The core issue was whether Stelland violated section 91 of the NCA by directly or indirectly requiring or inducing consumers to enter supplementary agreements, such as the promissory notes, which contained provisions that would be unlawful if included in the credit agreement. Additionally, there was concern that the combined fees from Stelland and Intecon could exceed the maximum service fee allowed under the NCA.
Intecon and Stelland contended that the agreement between Intecon and the consumer was voluntary, fell outside the NCA’s provisions, and did not constitute a service fee as defined by the NCA that is charged by the credit provider for maintaining a credit agreement.
They argued that Intecon’s fee was simply for facilitating payments, not for routine credit administration. Moreover, they maintained that consumers voluntarily opted into the ALLPS (Authenticated Early Debit Order Payment System) system, authorising the deduction of additional fees, including the promissory note fee, which was separate from any fees, interest, or charges specified by the credit provider.
However, the National Credit Regulator (NCR) argued that Stelland failed to disclose this additional fee in the credit agreement, thereby violating section 91(2) of the NCA. The NCR asserted that Stelland was obligated to disclose the total cost of the proposed credit, including Intecon’s facilitation fees. The NCR claimed these additional fees breached Regulation 44, because they resulted in charges to the consumer exceeding the allowable fees under the NCA.
The Tribunal ruled that because Intecon’s fees were governed by a separate agreement with consumers and did not impact Stelland’s regulated service fees, they did not breach the NCA’s fee cap.
Three key takeaways
According to Anne-Carien du Plooy, an NCA compliance officer at Moonstone Compliance and Risk Management, this judgment clarifies that fees under separate agreements between a service provider and consumers are not inherently illegal, as long as they remain distinct from the fees regulated under the credit provider’s agreement.

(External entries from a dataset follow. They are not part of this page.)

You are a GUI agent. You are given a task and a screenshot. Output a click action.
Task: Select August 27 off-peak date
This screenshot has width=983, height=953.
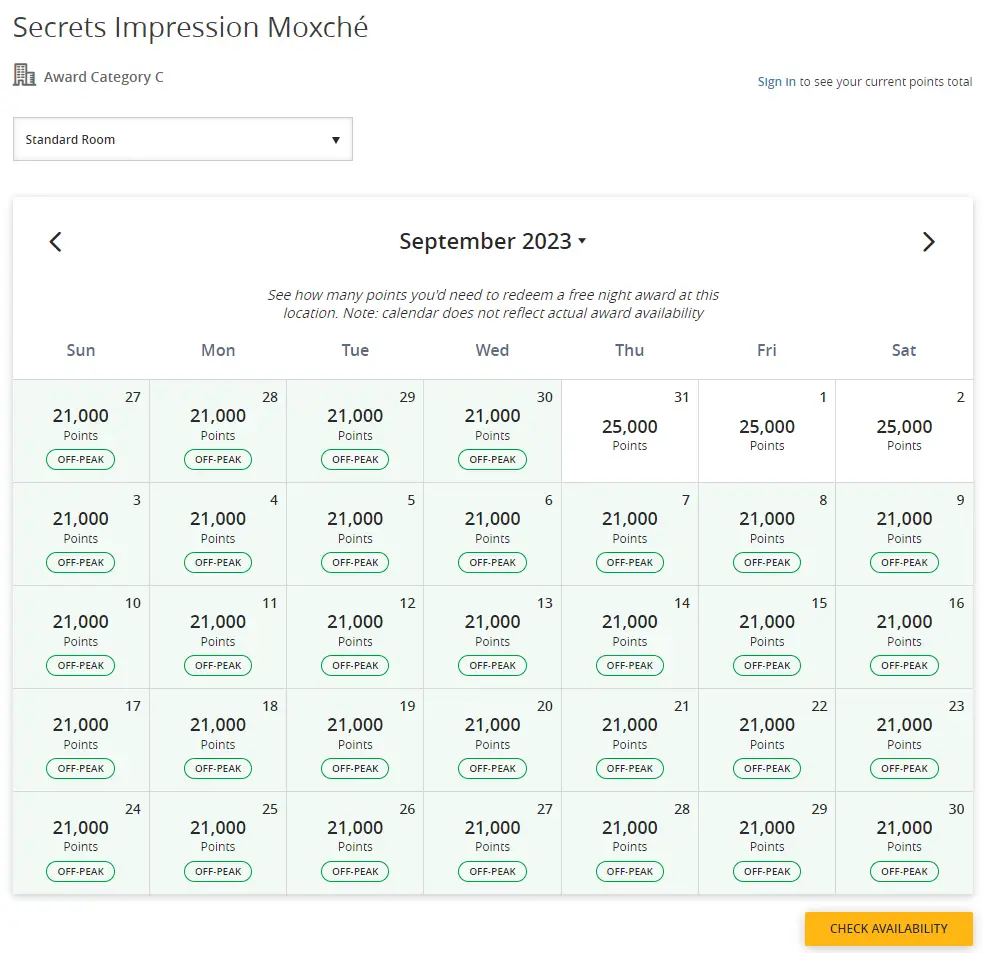[81, 430]
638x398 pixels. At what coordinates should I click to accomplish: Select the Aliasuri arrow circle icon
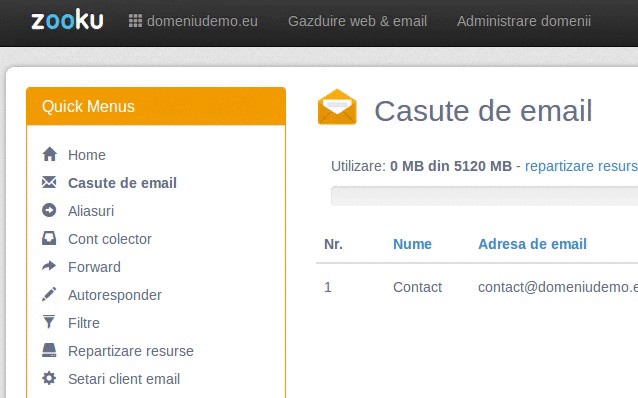49,210
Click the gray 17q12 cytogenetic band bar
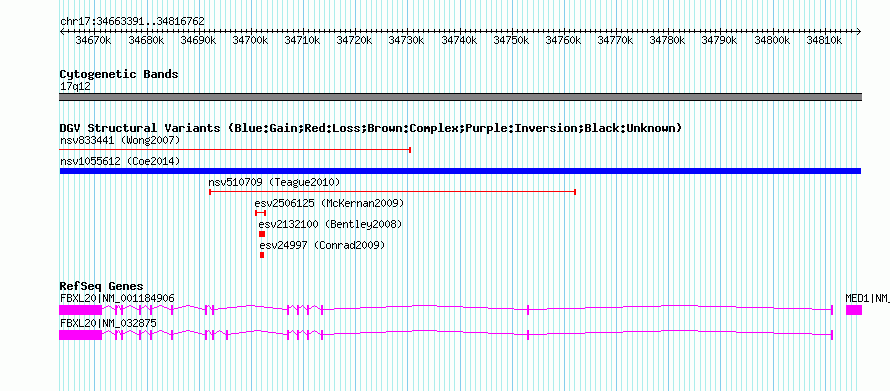 (460, 97)
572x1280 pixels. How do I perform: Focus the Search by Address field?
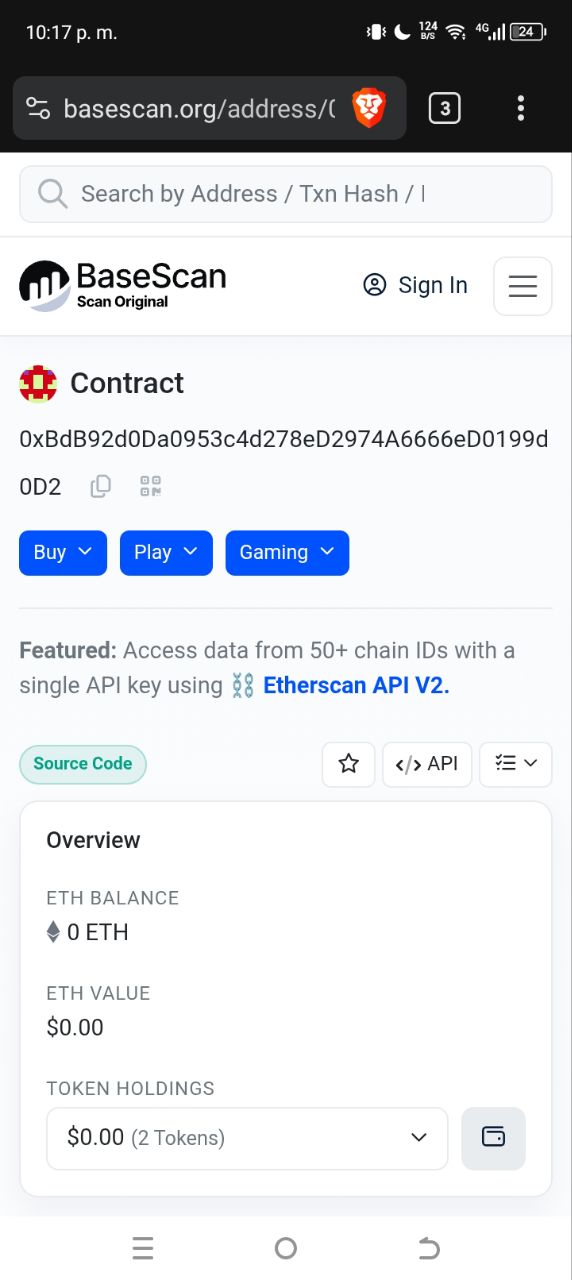[286, 194]
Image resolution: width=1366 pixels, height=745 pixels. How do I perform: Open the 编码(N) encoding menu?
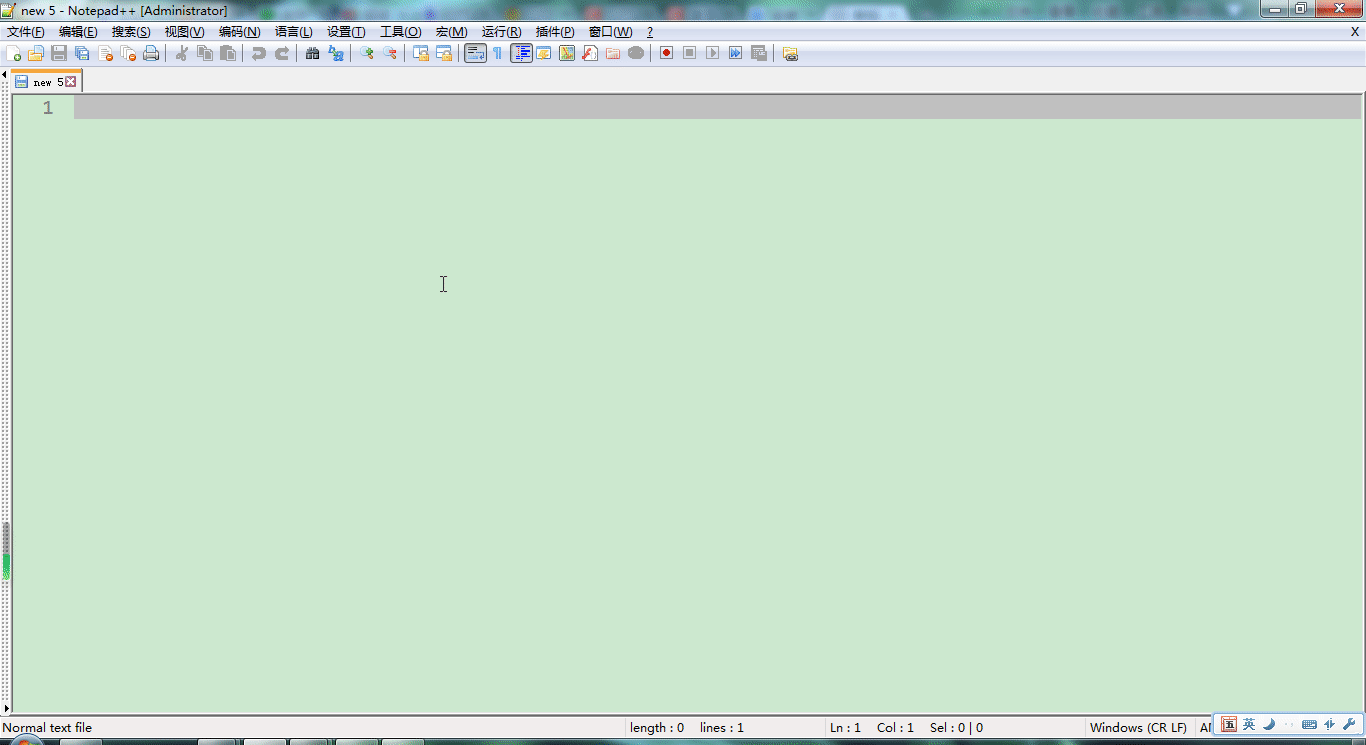(x=239, y=32)
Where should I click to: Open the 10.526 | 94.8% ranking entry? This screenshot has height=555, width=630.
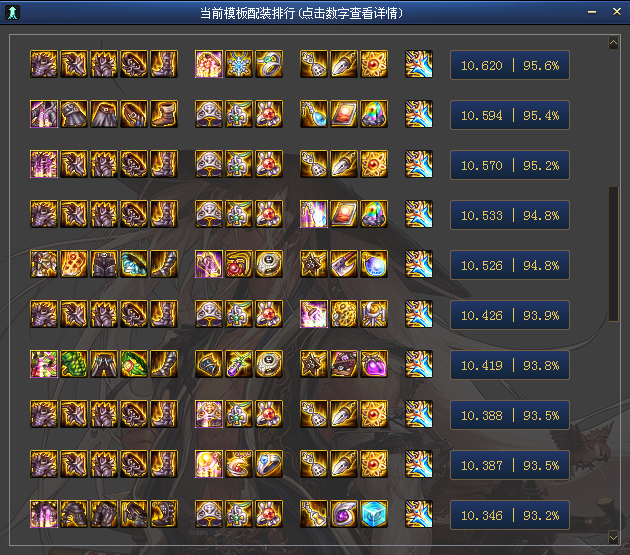509,265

Du Plooy explains that, in contrast, the earlier Barko case involved a credit provider directly imposing fees on consumers. The case also included a secondary agreement between Barko and a service provider.

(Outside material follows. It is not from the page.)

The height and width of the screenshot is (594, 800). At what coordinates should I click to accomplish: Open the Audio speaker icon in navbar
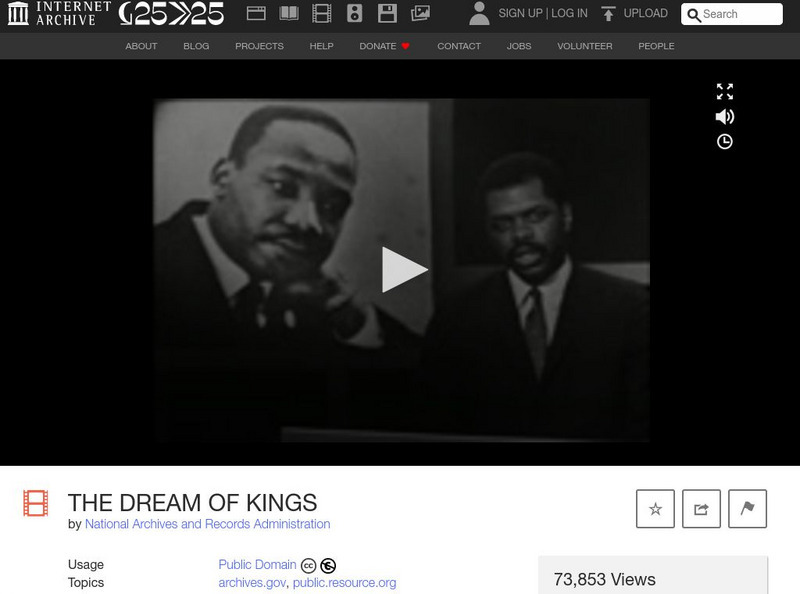pyautogui.click(x=354, y=13)
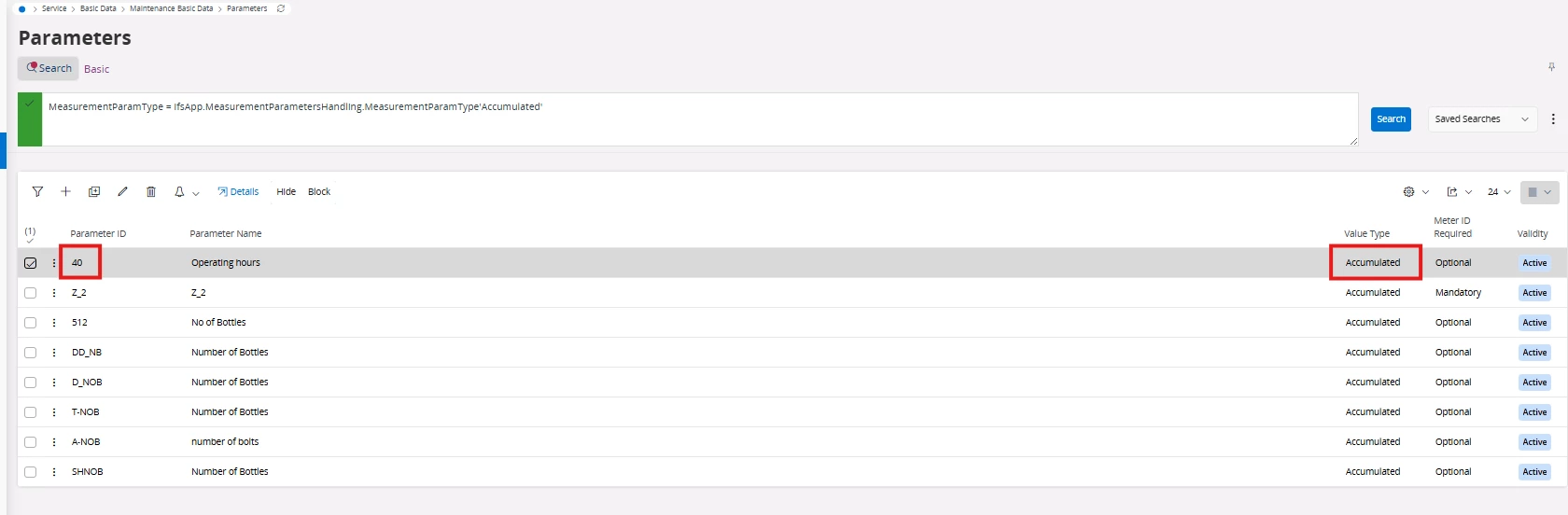
Task: Switch to Basic search mode
Action: pos(96,69)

“The critical issue was that the service provider’s fees, charged to Barko, were added to the service fee charged to consumers by Barko. This resulted in the total cost of credit, including both Barko’s and the service provider’s fees, exceeding the NCA’s regulatory limits, thereby violating the fee cap.”
Du Plooy highlights three key takeaways from the judgment, the first being the legal standing of separate agreements.
“The Stelland judgment clarifies that fees governed by separate agreements with service providers, like Intecon, are not automatically considered unlawful under the NCA, provided they do not affect the credit provider’s regulated service fees cap being exceeded.”
She adds that the decision highlights that separate agreements, which are distinct from the credit provider’s fees, do not violate the NCA if managed correctly.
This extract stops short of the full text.